TASKS TO PERFORM.
1: According to the passage on the Kansas City Mule and St. Louis Mule, what yearly subsidy did the state of Missouri provide when the two trains were introduced?
2: List every city named in the passage on the Kansas City Mule and St. Louis Mule trains.
3: Carry on the passage about the Kansas City Mule and St. Louis Mule trains, starting after its last sentence.

EXCERPTED PASSAGE.
Pair of passenger trains running in Missouri

The Kansas City Mule and St. Louis Mule were a pair of 283-mile (455 km) passenger trains operated by Amtrak running between St. Louis and Kansas City, Missouri as part of the Missouri Service train network. Also operating over this route was the Ann Rutledge, which originated in Chicago. In January 2009, Amtrak consolidated these trains under the name Missouri River Runner.

== History ==
Amtrak introduced the two trains on October 26, 1980, in partnership with the state of Missouri, which provided a yearly subsidy of $484,000. It ran along a route that had been served for most of the 20th century by the Missouri Pacific Railroad. In July 1971, the route became the western leg of Amtrak's National Limited, which ran from New York City to Kansas City. That train, in turn, was the successor of the famed Spirit of St. Louis, which had run from 1927 to 1971.

The National Limited was discontinued due to budget cuts in 1979, reducing service along the St. Louis-Kansas City corridor to just one train, the Ann Rutledge, which ran from Chicago to Kansas City via St. Louis. Missouri officials wanted to maintain the same level of service between the state's two major cities, and urged Amtrak to preserve a regional service for the state to supplement the Ann Rutledge.

Although the two trains shared the same route, the eastbound train was known as the St. Louis Mule while the westbound train was called the Kansas City Mule. Contemporary news accounts referred to the combined service as the "Missouri Mule", although Amtrak timetables used the individual names.

DATASET EXCERPTS.
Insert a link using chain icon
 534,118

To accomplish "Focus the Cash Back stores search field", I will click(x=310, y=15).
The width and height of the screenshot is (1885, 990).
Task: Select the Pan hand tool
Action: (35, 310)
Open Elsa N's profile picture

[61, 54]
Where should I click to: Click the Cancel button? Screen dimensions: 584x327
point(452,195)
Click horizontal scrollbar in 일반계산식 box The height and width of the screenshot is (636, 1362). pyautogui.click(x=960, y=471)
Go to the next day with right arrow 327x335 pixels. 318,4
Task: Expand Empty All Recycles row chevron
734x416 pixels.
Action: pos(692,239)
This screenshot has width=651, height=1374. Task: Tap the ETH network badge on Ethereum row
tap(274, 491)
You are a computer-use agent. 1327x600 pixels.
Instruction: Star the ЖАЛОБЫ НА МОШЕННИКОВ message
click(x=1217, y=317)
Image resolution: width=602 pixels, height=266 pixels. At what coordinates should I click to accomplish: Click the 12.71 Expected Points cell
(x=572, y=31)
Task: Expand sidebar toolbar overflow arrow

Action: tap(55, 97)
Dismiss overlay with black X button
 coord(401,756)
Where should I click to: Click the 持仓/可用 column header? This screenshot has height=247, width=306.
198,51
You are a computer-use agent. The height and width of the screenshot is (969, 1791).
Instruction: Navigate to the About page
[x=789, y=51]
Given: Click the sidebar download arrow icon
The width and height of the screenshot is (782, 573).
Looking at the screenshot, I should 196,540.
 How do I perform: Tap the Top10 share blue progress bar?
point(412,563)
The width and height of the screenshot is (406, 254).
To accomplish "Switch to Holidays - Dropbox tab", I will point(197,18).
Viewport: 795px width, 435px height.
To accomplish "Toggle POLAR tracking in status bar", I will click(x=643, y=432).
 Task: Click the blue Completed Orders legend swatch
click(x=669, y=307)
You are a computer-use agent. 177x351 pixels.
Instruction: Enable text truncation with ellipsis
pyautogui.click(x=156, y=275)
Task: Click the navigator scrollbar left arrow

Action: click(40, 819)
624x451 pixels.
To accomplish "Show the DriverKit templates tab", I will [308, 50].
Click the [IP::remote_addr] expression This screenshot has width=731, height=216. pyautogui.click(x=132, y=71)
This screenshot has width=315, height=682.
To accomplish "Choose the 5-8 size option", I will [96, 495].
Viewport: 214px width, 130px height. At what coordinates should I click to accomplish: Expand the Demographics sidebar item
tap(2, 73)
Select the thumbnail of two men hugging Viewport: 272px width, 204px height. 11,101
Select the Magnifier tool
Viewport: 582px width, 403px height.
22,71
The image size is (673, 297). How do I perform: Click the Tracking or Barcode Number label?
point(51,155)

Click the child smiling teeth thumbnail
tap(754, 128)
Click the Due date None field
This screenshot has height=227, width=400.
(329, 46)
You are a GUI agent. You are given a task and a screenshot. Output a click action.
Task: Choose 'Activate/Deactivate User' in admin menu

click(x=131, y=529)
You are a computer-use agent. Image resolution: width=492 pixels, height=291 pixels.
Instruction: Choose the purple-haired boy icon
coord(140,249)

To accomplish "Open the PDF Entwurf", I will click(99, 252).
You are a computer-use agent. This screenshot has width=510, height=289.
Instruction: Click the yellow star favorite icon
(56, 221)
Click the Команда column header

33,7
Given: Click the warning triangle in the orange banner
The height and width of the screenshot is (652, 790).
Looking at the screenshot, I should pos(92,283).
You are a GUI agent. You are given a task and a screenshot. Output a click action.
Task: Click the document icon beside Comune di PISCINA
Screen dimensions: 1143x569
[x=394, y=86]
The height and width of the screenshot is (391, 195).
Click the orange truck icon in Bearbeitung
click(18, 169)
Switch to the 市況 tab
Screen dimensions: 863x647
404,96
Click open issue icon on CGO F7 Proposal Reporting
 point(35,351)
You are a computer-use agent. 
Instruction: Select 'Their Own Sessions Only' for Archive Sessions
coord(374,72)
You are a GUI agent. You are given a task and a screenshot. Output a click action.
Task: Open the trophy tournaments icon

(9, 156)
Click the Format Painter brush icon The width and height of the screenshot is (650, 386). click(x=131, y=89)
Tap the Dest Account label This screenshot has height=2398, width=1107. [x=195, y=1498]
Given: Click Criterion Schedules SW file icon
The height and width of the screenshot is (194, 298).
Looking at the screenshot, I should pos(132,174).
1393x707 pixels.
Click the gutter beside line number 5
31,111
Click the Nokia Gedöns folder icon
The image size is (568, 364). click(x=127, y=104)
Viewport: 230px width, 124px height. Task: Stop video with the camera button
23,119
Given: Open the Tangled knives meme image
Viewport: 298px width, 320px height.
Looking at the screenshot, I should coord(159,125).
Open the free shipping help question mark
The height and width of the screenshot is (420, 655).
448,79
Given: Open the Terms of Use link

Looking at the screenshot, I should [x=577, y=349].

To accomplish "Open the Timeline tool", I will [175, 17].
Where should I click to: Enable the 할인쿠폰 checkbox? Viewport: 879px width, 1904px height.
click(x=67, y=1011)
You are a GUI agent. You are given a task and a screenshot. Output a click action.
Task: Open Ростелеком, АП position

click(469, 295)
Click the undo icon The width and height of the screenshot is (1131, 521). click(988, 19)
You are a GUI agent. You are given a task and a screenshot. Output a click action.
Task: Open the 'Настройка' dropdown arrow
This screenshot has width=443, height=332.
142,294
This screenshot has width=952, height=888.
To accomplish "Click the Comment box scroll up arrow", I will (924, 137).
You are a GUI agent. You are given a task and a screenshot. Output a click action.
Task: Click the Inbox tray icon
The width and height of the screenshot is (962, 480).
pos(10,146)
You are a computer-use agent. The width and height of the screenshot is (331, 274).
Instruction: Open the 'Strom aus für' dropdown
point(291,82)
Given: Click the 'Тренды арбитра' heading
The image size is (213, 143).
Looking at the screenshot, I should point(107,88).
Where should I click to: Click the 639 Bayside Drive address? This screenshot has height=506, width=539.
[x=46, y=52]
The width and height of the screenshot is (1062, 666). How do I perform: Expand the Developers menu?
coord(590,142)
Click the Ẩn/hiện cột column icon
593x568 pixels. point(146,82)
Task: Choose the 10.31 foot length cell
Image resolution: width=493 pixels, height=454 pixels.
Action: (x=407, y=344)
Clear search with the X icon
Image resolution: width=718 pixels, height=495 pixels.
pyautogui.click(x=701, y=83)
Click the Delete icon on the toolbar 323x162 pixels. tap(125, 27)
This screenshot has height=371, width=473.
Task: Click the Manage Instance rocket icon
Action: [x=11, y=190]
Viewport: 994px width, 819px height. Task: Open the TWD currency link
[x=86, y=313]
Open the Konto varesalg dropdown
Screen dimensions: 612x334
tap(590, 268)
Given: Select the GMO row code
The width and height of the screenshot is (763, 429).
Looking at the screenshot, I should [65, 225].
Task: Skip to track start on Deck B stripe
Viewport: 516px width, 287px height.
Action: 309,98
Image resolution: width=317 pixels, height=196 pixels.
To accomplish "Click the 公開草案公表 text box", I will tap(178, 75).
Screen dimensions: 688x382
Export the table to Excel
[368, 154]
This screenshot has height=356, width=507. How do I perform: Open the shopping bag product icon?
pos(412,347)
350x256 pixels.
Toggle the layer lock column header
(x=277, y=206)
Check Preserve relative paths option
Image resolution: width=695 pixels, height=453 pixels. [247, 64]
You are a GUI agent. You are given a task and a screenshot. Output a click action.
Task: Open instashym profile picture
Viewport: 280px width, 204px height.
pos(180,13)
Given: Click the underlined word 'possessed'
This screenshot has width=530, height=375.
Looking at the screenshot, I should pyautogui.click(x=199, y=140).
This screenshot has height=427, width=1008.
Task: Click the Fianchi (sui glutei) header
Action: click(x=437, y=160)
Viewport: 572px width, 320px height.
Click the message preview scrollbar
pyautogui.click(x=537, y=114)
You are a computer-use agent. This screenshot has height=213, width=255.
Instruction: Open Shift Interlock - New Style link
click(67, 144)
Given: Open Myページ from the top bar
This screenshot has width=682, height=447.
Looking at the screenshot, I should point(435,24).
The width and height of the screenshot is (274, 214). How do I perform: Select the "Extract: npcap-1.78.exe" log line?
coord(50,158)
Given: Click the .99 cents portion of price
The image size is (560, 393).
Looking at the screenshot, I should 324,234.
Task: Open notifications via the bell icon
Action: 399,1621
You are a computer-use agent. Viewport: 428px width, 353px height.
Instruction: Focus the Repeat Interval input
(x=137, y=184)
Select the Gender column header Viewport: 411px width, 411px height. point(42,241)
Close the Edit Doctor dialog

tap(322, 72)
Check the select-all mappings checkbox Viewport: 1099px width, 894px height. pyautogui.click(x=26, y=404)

ANSWER LIST.
1: $484,000

2: St. Louis, Kansas City, Chicago, New York City

3:
The Mules originally stopped at Kirkwood, Jefferson City, Sedalia and Warrensburg. Amtrak added Lee's Summit and Washington as flag stops in April 1981 on a one-year trial basis; Lee's Summit was retained in 1982 while Washington was dropped late 1981 in favor of Independence. Amtrak reinstated Washington on the October 29, 1995, timetable for another one-year trial period; this time Amtrak retained the stop. Hermann became a permanent stop on September 28, 1991. Trains had previously stopped only during Hermann's annual Maifest and Octoberfest.

Between April 29, 1984, and November 4, 1993, the Mules operated with the River Cities, a Kansas City section of the City of New Orleans. Eastbound trains split from the St. Louis Mule and continued to Carbondale, Illinois to connect with the New Orleans-bound train. Westbound trains split from the northbound City of New Orleans at Carbondale and continued to St. Louis, where they joined the Kansas City Mule. A funding crisis caused Amtrak to discontinue the Mules between April 1 and July 1, 1995.

Because the tracks were owned by Union Pacific (UP), which acquired MoPac in 1983, freight trains had priority over passenger trains. This often resulted in severe delays for Amtrak, such as those seen in May 2007, when the Missouri Department of Transportation blamed UP for the disruptions.